Assess the Capital-Gains Tax Implications
Divorces frequently entail the sale of the family home, for which sale you’ll need to pay taxes on. As the previous article mentions, “Normally, the law allows you to avoid tax on the first $250,000 of gains on the sale of your primary home if you have owned the home and lived there at least two years out of the last five.” Those filing jointly, however, can exclude up to $500,000 if either one of you considered it your primary residence for at least two of the last five years.
Another way to approach the capital-gains tax burden is to shift the property from both spousal owners to only one name; the recipient is the only person responsible for the tax bill once the transaction is finalized. Note: the sold property is subject to capital-gain tax on the appreciation both before and after the ownership transfer.
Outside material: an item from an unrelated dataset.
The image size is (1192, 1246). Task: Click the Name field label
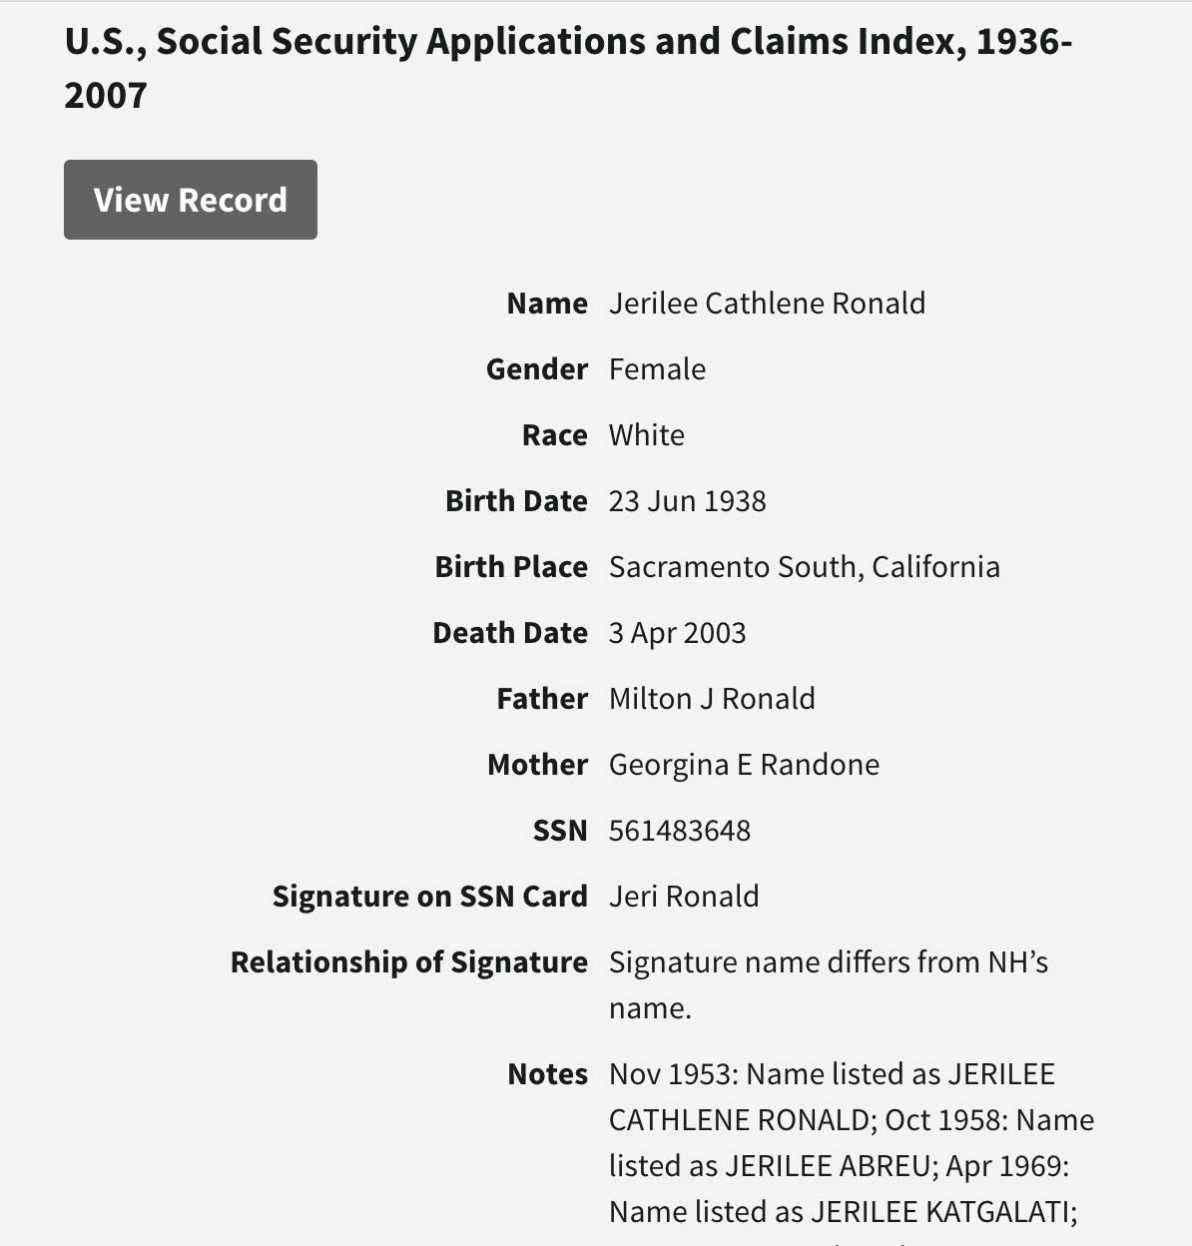pyautogui.click(x=547, y=303)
Claim Child Tax Credits (If Applicable)
Any parent who claims a dependent exemption can also claim the child credit, the American Opportunity higher education credit, or the American Lifetime Learning higher education tax credit. If you aren’t the one who gets to claim the dependency exemption but you are the custodial parent, you can claim the child care credit for any work-related expenses you take on for caring for a child under the age of 13. It might sound like you are taking advantage of your children but the truth is, if you’re not applying these things, you’re leaving money on the table. Note: remember to carefully track those medical expenses and any charitable donations you might make towards your child’s fundraiser drive and use them to your advantage on your return. For assistance with keeping your records organized, install a convenient app such as Shoebox that turns your receipts into data.
Let’s face it—divorce is never fun. However, hopefully this post has shown you that there are some benefits you can take advantage of if you’re savvy about navigating post-divorce taxes. If you’re unsure of how to claim these credits and exemptions yourself, seek the help of a tax professional that has experience in handling these complex scenarios.